Os resultados do estudo, apoiado pela
FAPESP, foram publicados na revista Materials Science and
Engineering: C.
“A ideia é produzir fígados humanos
em laboratório, em escala, com o intuito de diminuir a espera por doadores
compatíveis e os riscos de rejeição do órgão transplantado”, diz à Agência FAPESP Luiz Carlos de Caires Júnior, primeiro
autor do estudo. O pesquisador realiza pós-doutorado no CEGH-CEL – um Centro de Pesquisa, Inovação e
Difusão (CEPID) financiado pela FAPESP.
A
metodologia é baseada em técnicas de bioengenharia de tecidos desenvolvidas nos
últimos anos para a produção de órgãos para transplante, chamadas
descelularização e recelularização.
As
técnicas consistem em submeter o órgão de um doador falecido – no caso, o
fígado – a sucessivas lavagens com soluções detergentes ou enzimas, com o
objetivo de retirar todas as células do tecido até restar apenas a matriz
extracelular, com a estrutura e o formato originais do órgão.
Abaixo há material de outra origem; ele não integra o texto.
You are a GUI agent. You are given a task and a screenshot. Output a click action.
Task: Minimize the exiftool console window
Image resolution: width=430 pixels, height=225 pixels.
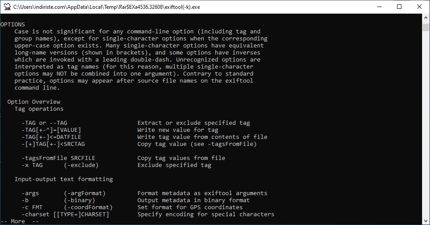click(x=379, y=7)
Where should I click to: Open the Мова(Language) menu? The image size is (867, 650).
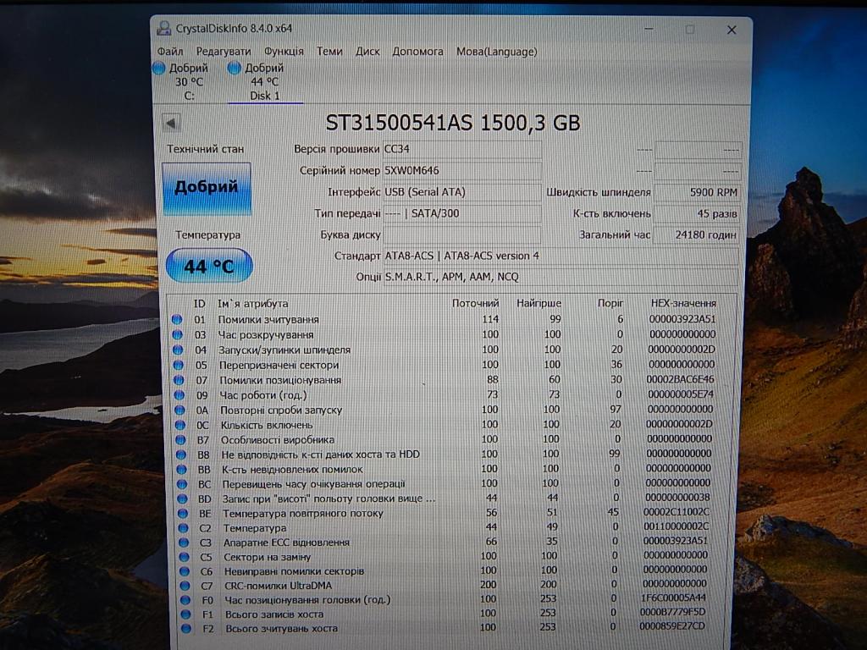(x=496, y=52)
A matriz
extracelular é recomposta com células derivadas do paciente receptor, a fim de
evitar o risco de reações imunológicas e diminuir o risco de rejeição em longo
prazo do órgão transplantado.
“É como se o receptor recebesse um
fígado recauchutado, que não seria rejeitado porque foi reconstituído usando
suas próprias células. Ele não precisaria nem tomar imunossupressores”,
explica Mayana Zatz,
coordenadora do CEGH-CEL e coautora do estudo.
Por meio
dessas técnicas também é possível reconstituir órgãos considerados limítrofes,
aumentando a sua disponibilidade para os pacientes na fila de espera, explica
Caires.
“Muitos
órgãos disponíveis para o transplante não são aproveitáveis porque são
provenientes de pessoas que sofreram acidentes de trânsito. Por meio dessas
técnicas é possível recuperar esses órgãos, dependendo de sua condição”,
afirma o pesquisador.
O processo
de descelularização, contudo, remove os principais componentes da matriz
extracelular do órgão, como moléculas que sinalizam para as células que elas
devem proliferar e formar vasos. Dessa forma, compromete a recelularização do
tecido e diminui as propriedades de adesão das células à matriz extracelular.
Para
solucionar esse obstáculo, os pesquisadores do CEGH-CEL aprimoraram as técnicas
de descelularização e recelularização, introduzindo uma nova etapa.
Após
isolar e descelularizar o fígado de ratos, eles injetaram na matriz
extracelular uma solução rica em moléculas, como as proteínas Sparc e a TGFB1,
produzidas por células hepáticas cultivadas em laboratório em um meio
condicionado. Essas proteínas sinalizam para as células hepáticas que elas
devem se proliferar e formar vasos sanguíneos – funções essenciais para o bom
funcionamento do fígado.
“O
enriquecimento da matriz extracelular com essas moléculas permite que ela se
torne muito mais parecida com a de um fígado saudável”, afirma Caires.
Depois de
tratar a matriz extracelular do fígado de ratos com a solução, foram
introduzidos no material hepatócitos, células endoteliais e mesenquimais –
essas últimas produzidas a partir de células-tronco pluripotentes induzidas
(iPS, na sigla em inglês). O método consiste em reprogramar células adultas
(provenientes da pele ou de outro tecido de fácil acesso) para fazê-las assumir
estágio de pluripotência semelhante ao de células-tronco embrionárias.
“O
trabalho mostrou que é possível induzir a diferenciação de células-tronco
humanas em linhagens de células que fazem parte de um fígado e usá-las para
reconstruir o órgão de modo que seja funcional. É a primeira prova de conceito
de que a técnica funciona”, avalia Zatz.
Com o
auxílio de uma bomba de seringa, as células hepáticas foram introduzidas na
matriz extracelular de fígado de ratos para produzir um órgão com as
características do humano.
O órgão
cresceu durante cinco semanas em uma incubadora que simula as condições de um
corpo humano. As análises indicaram que o enriquecimento da matriz extracelular
com a solução rica em proteínas Sparc e TGFB1 melhorou muito a
recelularização do fígado produzido.
“As
células hepáticas crescem e funcionam melhor por meio desse tratamento.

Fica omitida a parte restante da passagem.